Abstract H3K27M Diffuse Midline Gliomas (DMGs) are amongst the most fatal cancers, considered WHO grade IV irrespective of the histological features. Treatment modalities have been ineffective in prolonging survival. The aim was to determine the clinico-pathologic, molecular and immunological characteristics of DMGs in children and adults. Genetic (H3K27M, ATRX, IDH1, p53) and immune (CD3,CD8 and PD-L1) profile of 126 DMGs identified over 10 years was studied with immunohistochemistry (IHC). Sanger sequencing performed for IDH1 and H3K27M mutation. Clinico-radiologic characteristics were reviewed and survival analysis performed. Of the 126 DMGs, 49.2% H3K27M mutant and 50.8% wildtype cases (mean age 21.27 years vs. 36.23 years). 75.68% of pediatric whereas 38.20% of adults were H3K27M mutant. Brainstem (46%) was commonest site in H3K27M mutant pediatric cases while majority of adults (62%) were thalamic. H3K27M was mutually exclusive with IDH mutation in 92.5% cases, whereas p53, ATRX mutation was 56.4% and 30.6% respectively. IHC showed 95% concordance with Sanger sequencing for H3K27M mutation.
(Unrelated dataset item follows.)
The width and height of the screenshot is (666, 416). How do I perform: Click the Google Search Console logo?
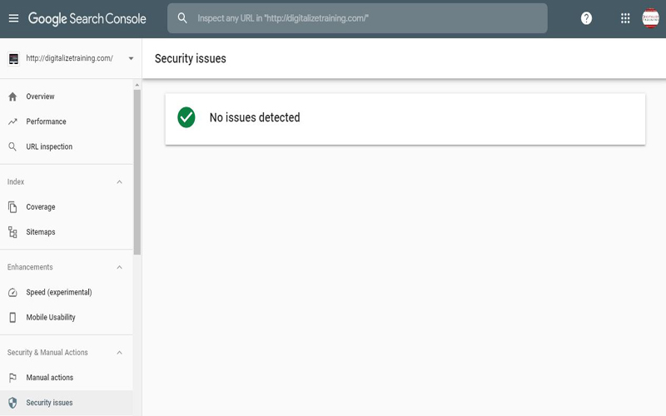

PD-L1 expression was greater in elderly (>50 years), than young adults and pediatric cases (p=0.002). CD8 expression was greater in adult then pediatric cases (p=0.0001). Overall survival (OS) was not statistically significant in mutant versus wildtype cases in children (p=0.45) as well as adults (p=0.65). Tumor location showed no correlation with OS. Tumor resection independently or on correlation with H3K27M did not influence OS (p=0.505 and p=0.470). Adjuvant therapy impacted survival significantly in adults (p=0.0009) than in pediatric patients (p=0.0669) The study highlights the differences in frequency and location of pediatric and adult H3K27M mutant DMGs. Dismal prognosis in both age groups of H3K27M mutant and wild type DMGs. IHC for H3K27M mutation is an excellent substitute to Sanger sequencing. Our analysis emphasises the role of molecular characterisation for the development of effective therapeutic strategies, for different DMG subgroups.